Gui: 😂😂😂 Eu estou nessa fase foda, mas acho que sempre foi assim. Não quero aprovação literária nem puxar o saco de ninguém, acho a cena literária deprimente, não é esnobismo, eu simplesmente não me encaixo. É como ser viado no mundo hétero.

Alê: Acho que ainda vamos conversar muito sobre isso. Trabalhos da qualidade do seu merecem a luta.

Gui: Sim, essa é uma conversa clariciana: sem sinal fechado. 


02/10/20

Gui: No meu “A cabeça do herói mitológico“ o personagem Alexandre é o ser que guia o narrador noite adentro ❤️

Alê: ❤️❤️❤️ Não estou na sua vida à toa kkkk



05/10/20

Alê: Estou ouvindo a playlist do seu livro. Você costuma escolher músicas suaves dentro de discos clássicos, muito precioso.

Gui: ❤️


16/10/20

Alê: Se eu sumir, me encontrem aqui [ilustração distópica]

Gui: Vai ser dona da taberna que eu sei 😂😂😂


30/10/20

Gui: Queria esse livro, çokorru! [cartas pornográficas de James Joyce]

Alê: Credo, que delícia!


26/01/21

Gui: Aêê. Felicidades, meu querido🤘❤🍸

Alê: Obrigado, meu amor, continuo com muita saudades de ti. Beijos


12/03/21

Alê: Nossa, 54 anos é muito tempo, Gui. Daqui a pouco rock vai fazer 100 anos kkk

Gui: E estar morto, amém 😂

Alê: Bom é assim, morto que ninguém esquece 😅


03/07/21

Gui: Vc tá na paulista? Avisa se descer. Estou na Roosevelt.

Alê: Ah que pena! Estou morrendo de saudades…. Eu passei pela Roosevelt de bike antes de ir pra Paulista, voltando da ZN. Depois subi a Augusta, agora já estou em casa. mas…… fds que vem, tô por aí :)


29/07/21

Alê: O Ariel acabou de me falar do encontro de vocês, fiquei extremamente feliz.

Gui: Amay. Mas confesso q fico nervoso perto dele, parece q estou do lado de uma Clarice ou algo do tipo😂 mas ele é um amor.

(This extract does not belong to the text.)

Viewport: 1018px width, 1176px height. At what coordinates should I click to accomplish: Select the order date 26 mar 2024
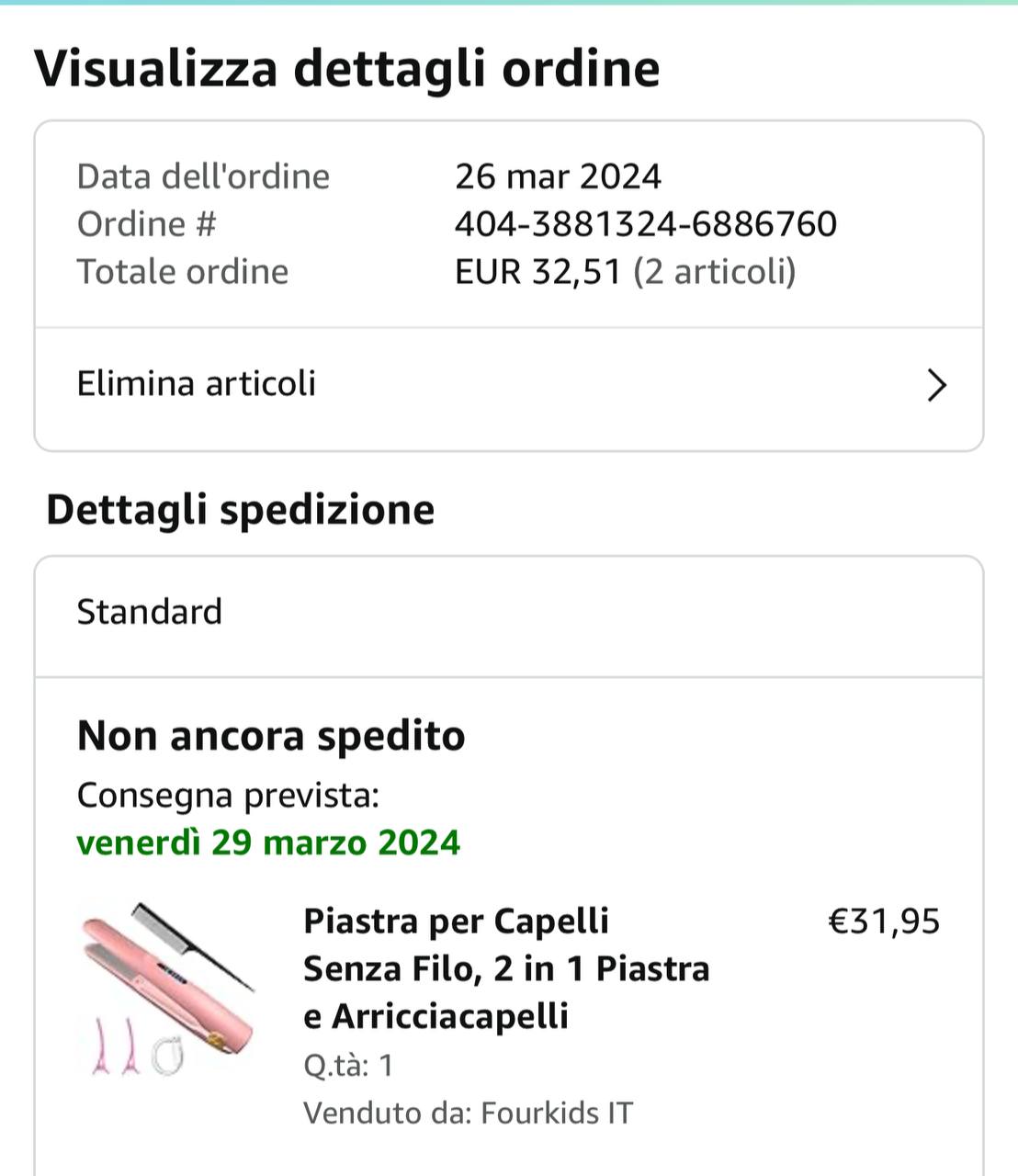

Alê: E eu não sei? Por isso que eu converso com ele pelo -2 vezes por semana pelo telefone, nossas conversas duram uma hora e meia no mínimo kkkkkkkk Você é um grande escritor, Gui. Se toca logo se não vou dar na sua cara kkkkkk

Gui: Mas vc é atrevidíssimo, adoro kkkk

Alê: E você tem que ser mais um pouquinho também Kkkk vou dar na sua cara, cuidado Kkkk

Gui: Só com dorgas kkkk

Alê: Então prepare logo o seu kit atrevimento-químico, vai entrar na roda sim kkk

Gui: ❤️ kkkkk


17/08/21

Alê: Amando suas poesias, um pouco como trocar a profusão pela imagem única, bela aprendizagem da síntese pelo Bolaño, quero muito ler esse livro de poesias dele.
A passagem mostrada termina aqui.